--- TASK DETAILS ---
I would like you to return all of the records exactly as they stand.

-=-=-

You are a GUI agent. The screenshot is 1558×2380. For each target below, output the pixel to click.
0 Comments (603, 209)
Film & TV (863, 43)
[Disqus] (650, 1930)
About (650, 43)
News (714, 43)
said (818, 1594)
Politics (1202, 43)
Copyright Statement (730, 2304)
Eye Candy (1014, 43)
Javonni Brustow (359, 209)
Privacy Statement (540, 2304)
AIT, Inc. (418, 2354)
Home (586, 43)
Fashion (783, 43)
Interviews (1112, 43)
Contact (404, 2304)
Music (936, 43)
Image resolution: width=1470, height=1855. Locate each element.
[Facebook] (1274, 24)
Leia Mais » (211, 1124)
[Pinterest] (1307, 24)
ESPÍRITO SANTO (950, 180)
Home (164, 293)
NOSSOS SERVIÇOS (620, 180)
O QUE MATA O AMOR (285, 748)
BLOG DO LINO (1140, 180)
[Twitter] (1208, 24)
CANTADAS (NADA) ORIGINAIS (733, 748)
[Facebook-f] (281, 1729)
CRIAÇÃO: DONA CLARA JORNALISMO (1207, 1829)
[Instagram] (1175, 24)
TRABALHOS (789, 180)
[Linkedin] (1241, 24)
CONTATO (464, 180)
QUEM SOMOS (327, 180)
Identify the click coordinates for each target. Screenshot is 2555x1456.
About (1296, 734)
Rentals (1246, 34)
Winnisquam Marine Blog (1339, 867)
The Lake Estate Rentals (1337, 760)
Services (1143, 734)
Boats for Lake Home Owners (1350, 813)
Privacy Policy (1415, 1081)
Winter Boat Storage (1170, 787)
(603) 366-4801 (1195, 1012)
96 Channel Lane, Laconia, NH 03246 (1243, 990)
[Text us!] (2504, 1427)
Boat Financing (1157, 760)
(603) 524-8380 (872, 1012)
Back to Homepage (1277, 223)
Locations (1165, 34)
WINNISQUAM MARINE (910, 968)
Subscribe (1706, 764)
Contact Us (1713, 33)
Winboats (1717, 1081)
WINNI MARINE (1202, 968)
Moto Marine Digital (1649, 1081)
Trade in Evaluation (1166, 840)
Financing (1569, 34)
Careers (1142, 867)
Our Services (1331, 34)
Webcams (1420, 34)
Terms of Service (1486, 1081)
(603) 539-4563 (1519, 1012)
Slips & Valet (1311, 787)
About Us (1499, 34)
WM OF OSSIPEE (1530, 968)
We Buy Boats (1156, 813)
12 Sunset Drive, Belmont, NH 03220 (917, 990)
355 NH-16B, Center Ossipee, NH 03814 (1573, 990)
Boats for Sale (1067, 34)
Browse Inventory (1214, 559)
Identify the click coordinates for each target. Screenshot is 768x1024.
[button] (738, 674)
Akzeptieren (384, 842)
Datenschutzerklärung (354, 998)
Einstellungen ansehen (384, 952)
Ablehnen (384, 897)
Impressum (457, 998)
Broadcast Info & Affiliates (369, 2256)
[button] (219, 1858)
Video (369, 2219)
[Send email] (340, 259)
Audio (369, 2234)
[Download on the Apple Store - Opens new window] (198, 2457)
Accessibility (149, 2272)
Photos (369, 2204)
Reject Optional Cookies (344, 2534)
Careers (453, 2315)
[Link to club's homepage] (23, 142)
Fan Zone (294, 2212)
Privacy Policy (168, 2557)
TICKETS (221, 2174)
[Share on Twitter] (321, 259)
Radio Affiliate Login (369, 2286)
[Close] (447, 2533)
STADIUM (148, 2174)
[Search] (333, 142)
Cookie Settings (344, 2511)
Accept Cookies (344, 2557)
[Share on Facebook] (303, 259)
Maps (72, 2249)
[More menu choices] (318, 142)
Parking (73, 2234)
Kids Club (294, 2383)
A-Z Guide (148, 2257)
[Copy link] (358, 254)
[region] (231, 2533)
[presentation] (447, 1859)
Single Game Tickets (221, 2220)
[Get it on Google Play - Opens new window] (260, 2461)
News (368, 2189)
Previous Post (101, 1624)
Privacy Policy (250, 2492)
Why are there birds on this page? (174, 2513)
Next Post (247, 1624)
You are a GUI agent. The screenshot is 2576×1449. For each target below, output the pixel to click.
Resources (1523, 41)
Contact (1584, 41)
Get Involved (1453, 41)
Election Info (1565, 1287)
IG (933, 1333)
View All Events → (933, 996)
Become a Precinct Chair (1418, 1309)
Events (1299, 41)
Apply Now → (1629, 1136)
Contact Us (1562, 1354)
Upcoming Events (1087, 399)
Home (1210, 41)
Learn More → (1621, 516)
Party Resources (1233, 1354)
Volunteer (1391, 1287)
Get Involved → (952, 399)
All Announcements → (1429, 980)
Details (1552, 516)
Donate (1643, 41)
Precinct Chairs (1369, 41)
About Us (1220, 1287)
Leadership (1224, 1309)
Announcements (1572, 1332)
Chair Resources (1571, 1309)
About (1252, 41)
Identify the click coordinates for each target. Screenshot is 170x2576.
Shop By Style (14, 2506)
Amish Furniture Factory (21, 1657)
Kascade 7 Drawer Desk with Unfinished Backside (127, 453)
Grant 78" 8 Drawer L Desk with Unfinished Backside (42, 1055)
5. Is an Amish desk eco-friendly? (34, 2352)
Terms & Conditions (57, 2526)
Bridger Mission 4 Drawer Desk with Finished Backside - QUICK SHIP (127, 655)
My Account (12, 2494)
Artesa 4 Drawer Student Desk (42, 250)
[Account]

-=-=-

--- RESPONSE FOR THIS EXERCISE ---
You are a GUI agent. The screenshot is 1558×2380. For each target below, output the pixel to click.
0 Comments (603, 209)
Film & TV (863, 43)
[Disqus] (650, 1930)
About (650, 43)
News (714, 43)
said (818, 1594)
Politics (1202, 43)
Copyright Statement (730, 2304)
Eye Candy (1014, 43)
Javonni Brustow (359, 209)
Privacy Statement (540, 2304)
AIT, Inc. (418, 2354)
Home (586, 43)
Fashion (783, 43)
Interviews (1112, 43)
Contact (404, 2304)
Music (936, 43)
Image resolution: width=1470, height=1855. Locate each element.
[Facebook] (1274, 24)
Leia Mais » (211, 1124)
[Pinterest] (1307, 24)
ESPÍRITO SANTO (950, 180)
Home (164, 293)
NOSSOS SERVIÇOS (620, 180)
O QUE MATA O AMOR (285, 748)
BLOG DO LINO (1140, 180)
[Twitter] (1208, 24)
CANTADAS (NADA) ORIGINAIS (733, 748)
[Facebook-f] (281, 1729)
CRIAÇÃO: DONA CLARA JORNALISMO (1207, 1829)
[Instagram] (1175, 24)
TRABALHOS (789, 180)
[Linkedin] (1241, 24)
CONTATO (464, 180)
QUEM SOMOS (327, 180)
Identify the click coordinates for each target. Screenshot is 2555x1456.
About (1296, 734)
Rentals (1246, 34)
Winnisquam Marine Blog (1339, 867)
The Lake Estate Rentals (1337, 760)
Services (1143, 734)
Boats for Lake Home Owners (1350, 813)
Privacy Policy (1415, 1081)
Winter Boat Storage (1170, 787)
(603) 366-4801 (1195, 1012)
96 Channel Lane, Laconia, NH 03246 (1243, 990)
[Text us!] (2504, 1427)
Boat Financing (1157, 760)
(603) 524-8380 (872, 1012)
Back to Homepage (1277, 223)
Locations (1165, 34)
WINNISQUAM MARINE (910, 968)
Subscribe (1706, 764)
Contact Us (1713, 33)
Winboats (1717, 1081)
WINNI MARINE (1202, 968)
Moto Marine Digital (1649, 1081)
Trade in Evaluation (1166, 840)
Financing (1569, 34)
Careers (1142, 867)
Our Services (1331, 34)
Webcams (1420, 34)
Terms of Service (1486, 1081)
(603) 539-4563 (1519, 1012)
Slips & Valet (1311, 787)
About Us (1499, 34)
WM OF OSSIPEE (1530, 968)
We Buy Boats (1156, 813)
12 Sunset Drive, Belmont, NH 03220 (917, 990)
355 NH-16B, Center Ossipee, NH 03814 (1573, 990)
Boats for Sale (1067, 34)
Browse Inventory (1214, 559)
Identify the click coordinates for each target. Screenshot is 768x1024.
[button] (738, 674)
Akzeptieren (384, 842)
Datenschutzerklärung (354, 998)
Einstellungen ansehen (384, 952)
Ablehnen (384, 897)
Impressum (457, 998)
Broadcast Info & Affiliates (369, 2256)
[button] (219, 1858)
Video (369, 2219)
[Send email] (340, 259)
Audio (369, 2234)
[Download on the Apple Store - Opens new window] (198, 2457)
Accessibility (149, 2272)
Photos (369, 2204)
Reject Optional Cookies (344, 2534)
Careers (453, 2315)
[Link to club's homepage] (23, 142)
Fan Zone (294, 2212)
Privacy Policy (168, 2557)
TICKETS (221, 2174)
[Share on Twitter] (321, 259)
Radio Affiliate Login (369, 2286)
[Close] (447, 2533)
STADIUM (148, 2174)
[Search] (333, 142)
Cookie Settings (344, 2511)
Accept Cookies (344, 2557)
[Share on Facebook] (303, 259)
Maps (72, 2249)
[More menu choices] (318, 142)
Parking (73, 2234)
Kids Club (294, 2383)
A-Z Guide (148, 2257)
[Copy link] (358, 254)
[region] (231, 2533)
[presentation] (447, 1859)
Single Game Tickets (221, 2220)
[Get it on Google Play - Opens new window] (260, 2461)
News (368, 2189)
Previous Post (101, 1624)
Privacy Policy (250, 2492)
Why are there birds on this page? (174, 2513)
Next Post (247, 1624)
You are a GUI agent. The screenshot is 2576×1449. For each target below, output the pixel to click.
Resources (1523, 41)
Contact (1584, 41)
Get Involved (1453, 41)
Election Info (1565, 1287)
IG (933, 1333)
View All Events → (933, 996)
Become a Precinct Chair (1418, 1309)
Events (1299, 41)
Apply Now → (1629, 1136)
Contact Us (1562, 1354)
Upcoming Events (1087, 399)
Home (1210, 41)
Learn More → (1621, 516)
Party Resources (1233, 1354)
Volunteer (1391, 1287)
Get Involved → (952, 399)
All Announcements → (1429, 980)
Details (1552, 516)
Donate (1643, 41)
Precinct Chairs (1369, 41)
About Us (1220, 1287)
Leadership (1224, 1309)
Announcements (1572, 1332)
Chair Resources (1571, 1309)
About (1252, 41)
Identify the click coordinates for each target. Screenshot is 170x2576.
Shop By Style (14, 2506)
Amish Furniture Factory (21, 1657)
Kascade 7 Drawer Desk with Unfinished Backside (127, 453)
Grant 78" 8 Drawer L Desk with Unfinished Backside (42, 1055)
5. Is an Amish desk eco-friendly? (34, 2352)
Terms & Conditions (57, 2526)
Bridger Mission 4 Drawer Desk with Finished Backside - QUICK SHIP (127, 655)
My Account (12, 2494)
Artesa 4 Drawer Student Desk (42, 250)
[Account]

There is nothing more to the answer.